Task: Pull out every line in the entries below that contains the word "Open", and copy each one as it appears.

---- Provided data

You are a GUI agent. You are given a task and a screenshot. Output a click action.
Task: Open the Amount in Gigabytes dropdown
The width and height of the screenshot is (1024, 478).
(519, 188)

--------
---- Provided data

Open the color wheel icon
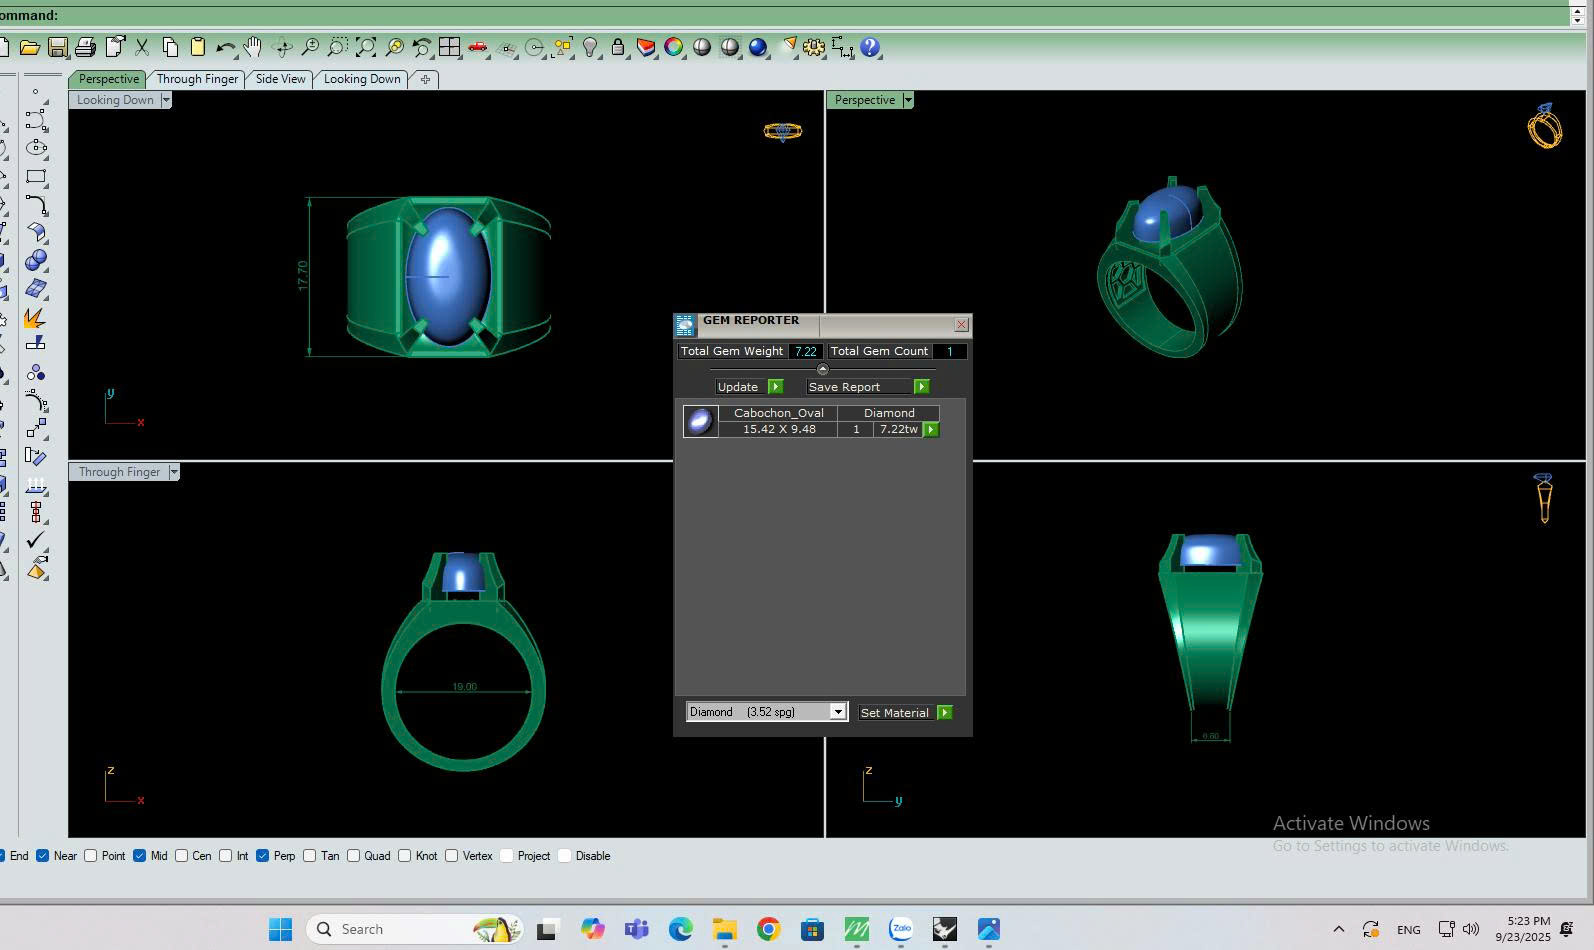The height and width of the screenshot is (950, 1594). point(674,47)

--------
---- Provided data

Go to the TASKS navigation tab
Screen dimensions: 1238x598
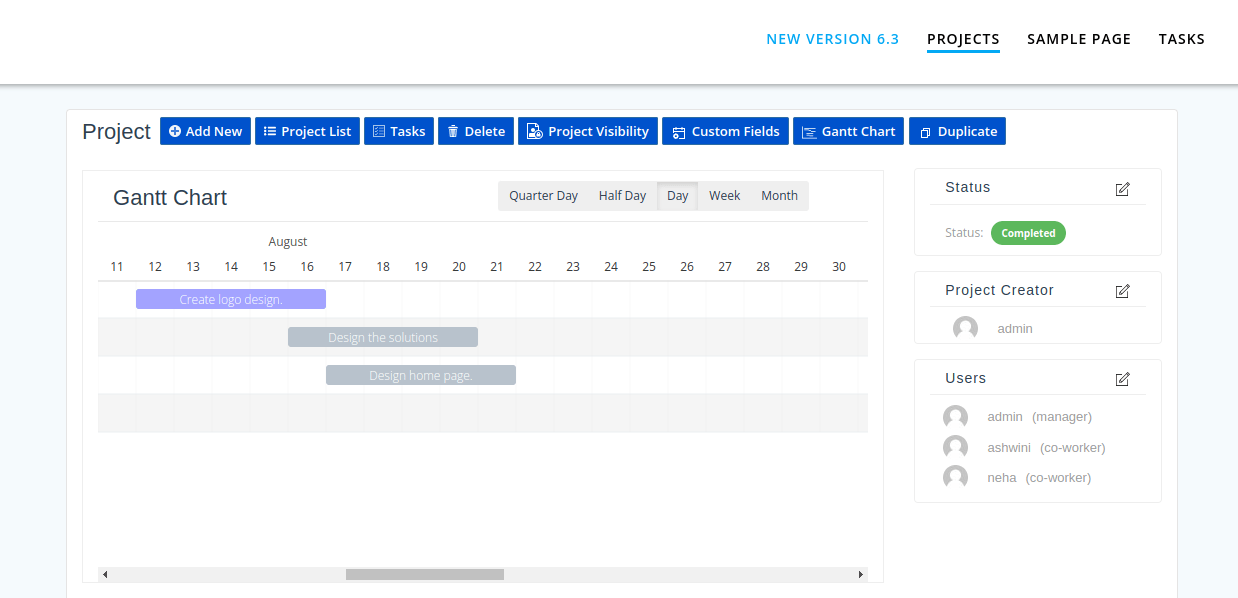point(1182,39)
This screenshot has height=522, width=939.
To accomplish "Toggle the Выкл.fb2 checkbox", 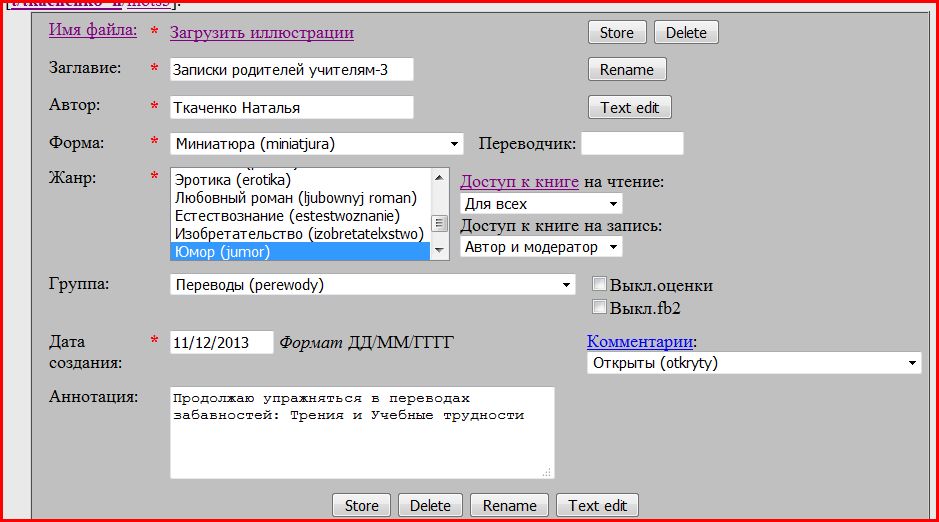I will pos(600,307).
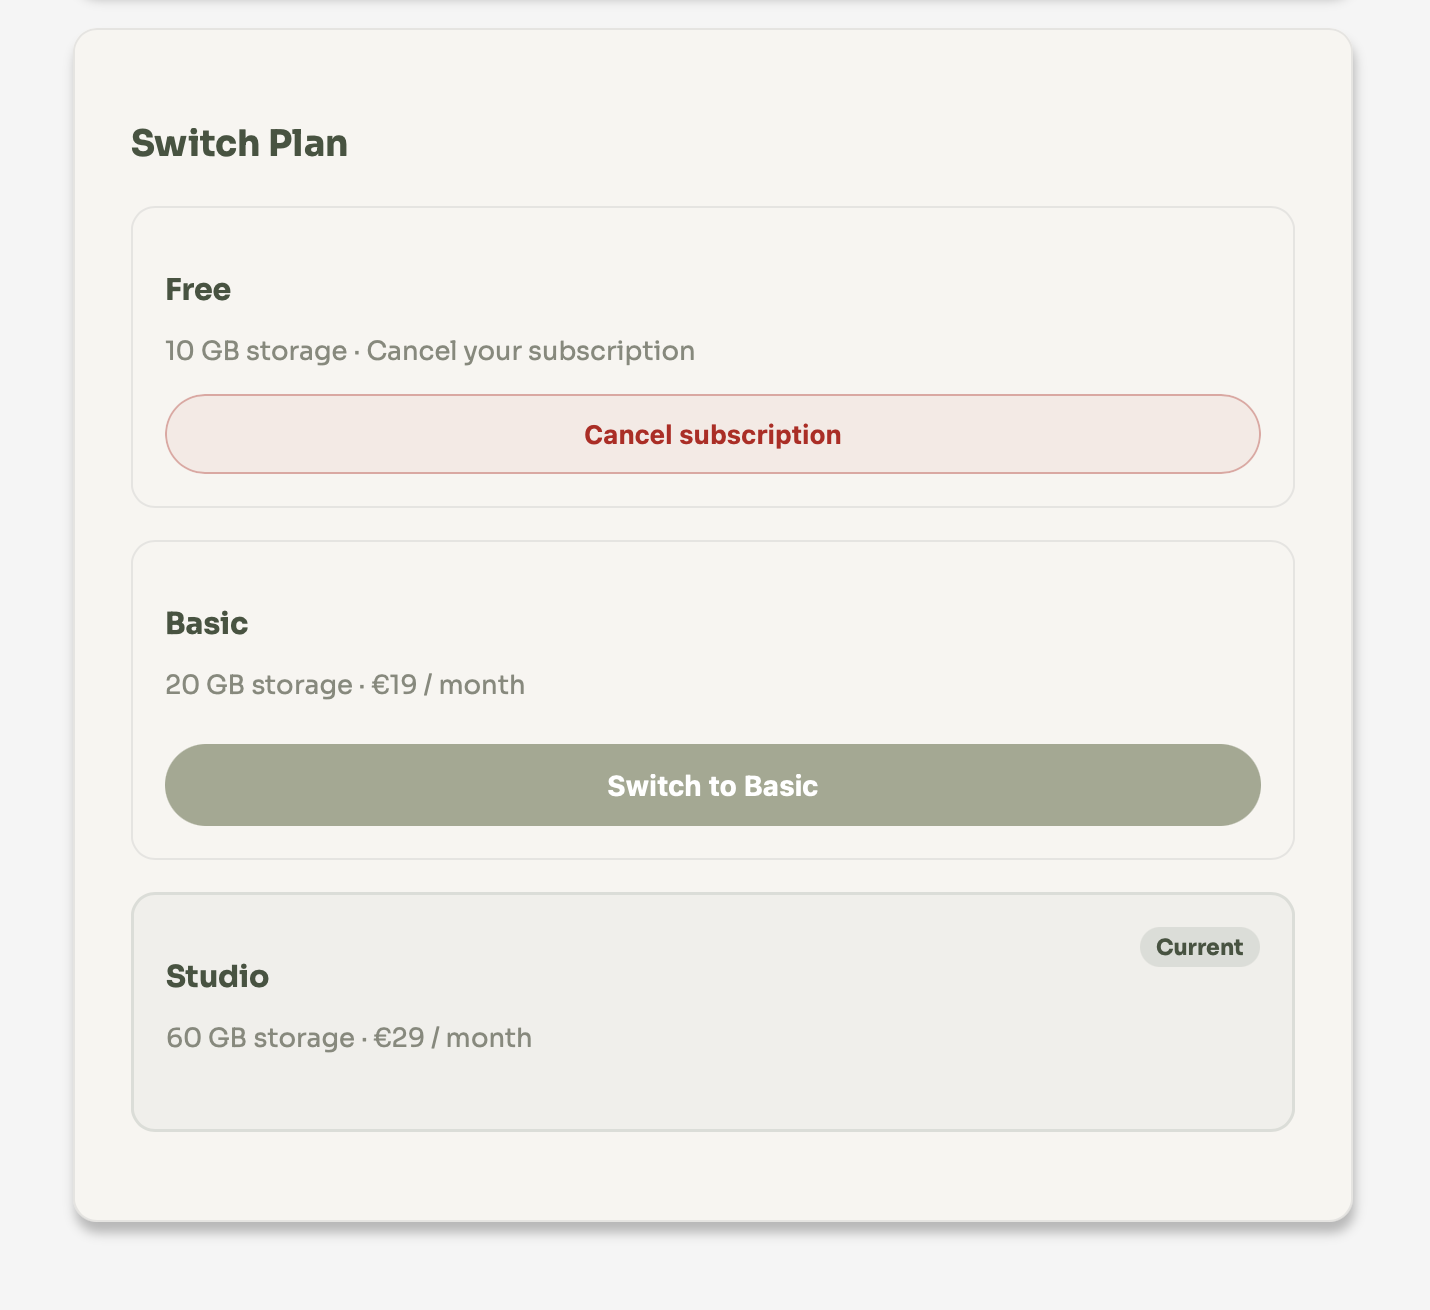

--------

Finished exercise:
Task: Open the Amount in Gigabytes dropdown
Open the color wheel icon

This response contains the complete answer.